Apart from variations in the number of sampled nodes and the technique of nodal assessment, there are variations in pathologic technique and skill. Different pathologists and assistants may have markedly different nodal yields on average. Failure to pathologically examine all nodes within a specimen might also reflect an increase in inaccuracies in other types of examination such as radial margins of the primary tumor; failure to achieve negative radial, proximal, and distal margins can be a negative prognostic factor.25 It is also important to recognize that patients may be at high risk for recurrence regardless of micrometastatic involvement. Poorly differentiated primary tumors, the presence of signet-ring cells, and lymphovascular and venous invasion all have an adverse impact.

Although the field is undeniably in a state of flux, rudimentary guidelines can be established. First, the surgeon must apply oncologic principles during a colon resection to increase the yield of lymph nodes. Second, the pathologist must consider techniques that increase the accuracy of nodal analysis.
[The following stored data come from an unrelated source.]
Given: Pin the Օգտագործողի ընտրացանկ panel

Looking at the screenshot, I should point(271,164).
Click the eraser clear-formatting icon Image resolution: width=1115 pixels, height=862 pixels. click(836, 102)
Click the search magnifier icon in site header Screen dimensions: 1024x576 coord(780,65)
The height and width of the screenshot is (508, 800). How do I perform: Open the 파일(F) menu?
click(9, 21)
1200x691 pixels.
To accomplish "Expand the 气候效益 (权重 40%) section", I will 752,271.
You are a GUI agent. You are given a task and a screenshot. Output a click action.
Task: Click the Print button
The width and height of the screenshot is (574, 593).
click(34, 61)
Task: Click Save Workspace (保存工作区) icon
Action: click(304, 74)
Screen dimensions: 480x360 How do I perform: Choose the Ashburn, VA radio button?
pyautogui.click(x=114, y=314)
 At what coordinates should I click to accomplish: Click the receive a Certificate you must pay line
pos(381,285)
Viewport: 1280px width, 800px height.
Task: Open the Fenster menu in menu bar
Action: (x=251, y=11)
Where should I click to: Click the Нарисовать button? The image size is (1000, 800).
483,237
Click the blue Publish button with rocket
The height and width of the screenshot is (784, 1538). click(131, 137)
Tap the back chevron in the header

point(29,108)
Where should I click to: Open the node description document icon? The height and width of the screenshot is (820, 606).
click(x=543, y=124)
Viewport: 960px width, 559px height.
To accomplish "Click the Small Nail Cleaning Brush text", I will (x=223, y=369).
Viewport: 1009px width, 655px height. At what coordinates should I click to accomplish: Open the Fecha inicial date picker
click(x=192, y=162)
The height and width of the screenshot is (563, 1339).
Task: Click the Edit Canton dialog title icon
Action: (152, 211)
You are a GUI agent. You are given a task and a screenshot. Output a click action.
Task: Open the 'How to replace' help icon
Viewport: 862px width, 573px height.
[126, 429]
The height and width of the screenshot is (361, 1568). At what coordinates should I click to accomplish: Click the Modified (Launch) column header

Microscopic examination of one histologic section for each lymph node found on macroscopic examination (standard practice) is inadequate for the detection of micrometastases. Third, the surgeon and the pathologist must collaborate closely to standardize staging and develop a clinically meaningful definition of micrometastases. Until then, the value of supplemental techniques such as SNB and molecular assessment cannot be accurately determined.

It is likely that patients with stage II colon cancer based on adequate nodal sampling without adverse prognostic factors will be cured by surgery alone. If micrometastases are found to be an adverse prognostic risk factor for recurrence, further trials will be needed to examine the effect of chemotherapy for these patients. The improved risk-stratification afforded by standardization of both surgical and pathologic techniques will greatly improve the selection of patients for chemotherapy, thus avoiding its toxicity and expense for those cured by surgery alone.